» WHAT YOU ARE ASKED TO DO: Every line in the data must be transcribed exactly.
----------
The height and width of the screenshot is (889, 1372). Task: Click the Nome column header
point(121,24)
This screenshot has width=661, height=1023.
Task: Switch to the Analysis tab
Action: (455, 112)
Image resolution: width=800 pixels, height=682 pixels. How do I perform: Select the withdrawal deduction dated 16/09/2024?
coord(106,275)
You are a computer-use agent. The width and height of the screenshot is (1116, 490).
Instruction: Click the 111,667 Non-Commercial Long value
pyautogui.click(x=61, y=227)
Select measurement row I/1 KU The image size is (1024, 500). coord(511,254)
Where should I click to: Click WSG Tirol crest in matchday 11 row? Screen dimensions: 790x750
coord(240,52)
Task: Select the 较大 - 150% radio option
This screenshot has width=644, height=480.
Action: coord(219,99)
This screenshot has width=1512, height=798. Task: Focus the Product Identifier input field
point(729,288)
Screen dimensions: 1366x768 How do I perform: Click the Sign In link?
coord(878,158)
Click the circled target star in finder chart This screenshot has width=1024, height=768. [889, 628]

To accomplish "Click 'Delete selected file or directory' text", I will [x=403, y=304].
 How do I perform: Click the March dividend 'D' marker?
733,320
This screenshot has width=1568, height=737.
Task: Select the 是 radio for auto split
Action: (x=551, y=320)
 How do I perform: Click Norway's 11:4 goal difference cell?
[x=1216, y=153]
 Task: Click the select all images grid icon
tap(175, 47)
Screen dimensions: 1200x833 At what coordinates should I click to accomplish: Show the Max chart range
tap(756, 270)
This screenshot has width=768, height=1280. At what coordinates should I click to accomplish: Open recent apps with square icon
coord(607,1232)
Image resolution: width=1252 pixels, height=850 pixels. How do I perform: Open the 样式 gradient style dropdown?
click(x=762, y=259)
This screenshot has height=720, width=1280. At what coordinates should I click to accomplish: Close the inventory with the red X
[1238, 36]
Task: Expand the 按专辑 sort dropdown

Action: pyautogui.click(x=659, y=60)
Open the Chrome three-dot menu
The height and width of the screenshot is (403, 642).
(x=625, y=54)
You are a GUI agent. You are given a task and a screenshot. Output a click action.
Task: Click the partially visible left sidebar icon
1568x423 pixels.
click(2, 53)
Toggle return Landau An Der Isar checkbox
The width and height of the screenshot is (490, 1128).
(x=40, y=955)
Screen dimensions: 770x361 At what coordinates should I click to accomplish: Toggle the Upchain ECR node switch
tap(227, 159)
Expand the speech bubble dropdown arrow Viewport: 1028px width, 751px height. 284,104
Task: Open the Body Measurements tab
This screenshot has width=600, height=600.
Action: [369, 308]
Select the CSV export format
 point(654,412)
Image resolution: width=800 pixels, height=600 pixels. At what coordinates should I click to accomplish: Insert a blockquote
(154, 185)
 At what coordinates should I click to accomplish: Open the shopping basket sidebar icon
----------
» EXERCISE ANSWER:
The height and width of the screenshot is (889, 1372). Task: Click the Nome column header
point(121,24)
This screenshot has width=661, height=1023.
Task: Switch to the Analysis tab
Action: (455, 112)
Image resolution: width=800 pixels, height=682 pixels. How do I perform: Select the withdrawal deduction dated 16/09/2024?
coord(106,275)
You are a computer-use agent. The width and height of the screenshot is (1116, 490).
Instruction: Click the 111,667 Non-Commercial Long value
pyautogui.click(x=61, y=227)
Select measurement row I/1 KU The image size is (1024, 500). coord(511,254)
Where should I click to: Click WSG Tirol crest in matchday 11 row? Screen dimensions: 790x750
coord(240,52)
Task: Select the 较大 - 150% radio option
This screenshot has width=644, height=480.
Action: coord(219,99)
This screenshot has width=1512, height=798. Task: Focus the Product Identifier input field
point(729,288)
Screen dimensions: 1366x768 How do I perform: Click the Sign In link?
coord(878,158)
Click the circled target star in finder chart This screenshot has width=1024, height=768. [889, 628]

To accomplish "Click 'Delete selected file or directory' text", I will [x=403, y=304].
 How do I perform: Click the March dividend 'D' marker?
733,320
This screenshot has width=1568, height=737.
Task: Select the 是 radio for auto split
Action: (x=551, y=320)
 How do I perform: Click Norway's 11:4 goal difference cell?
[x=1216, y=153]
 Task: Click the select all images grid icon
tap(175, 47)
Screen dimensions: 1200x833 At what coordinates should I click to accomplish: Show the Max chart range
tap(756, 270)
This screenshot has width=768, height=1280. At what coordinates should I click to accomplish: Open recent apps with square icon
coord(607,1232)
Image resolution: width=1252 pixels, height=850 pixels. How do I perform: Open the 样式 gradient style dropdown?
click(x=762, y=259)
This screenshot has height=720, width=1280. At what coordinates should I click to accomplish: Close the inventory with the red X
[1238, 36]
Task: Expand the 按专辑 sort dropdown

Action: pyautogui.click(x=659, y=60)
Open the Chrome three-dot menu
The height and width of the screenshot is (403, 642).
(x=625, y=54)
You are a GUI agent. You are given a task and a screenshot. Output a click action.
Task: Click the partially visible left sidebar icon
1568x423 pixels.
click(2, 53)
Toggle return Landau An Der Isar checkbox
The width and height of the screenshot is (490, 1128).
(x=40, y=955)
Screen dimensions: 770x361 At what coordinates should I click to accomplish: Toggle the Upchain ECR node switch
tap(227, 159)
Expand the speech bubble dropdown arrow Viewport: 1028px width, 751px height. 284,104
Task: Open the Body Measurements tab
This screenshot has width=600, height=600.
Action: [369, 308]
Select the CSV export format
 point(654,412)
Image resolution: width=800 pixels, height=600 pixels. At what coordinates should I click to accomplish: Insert a blockquote
(154, 185)
 At what coordinates should I click to accomplish: Open the shopping basket sidebar icon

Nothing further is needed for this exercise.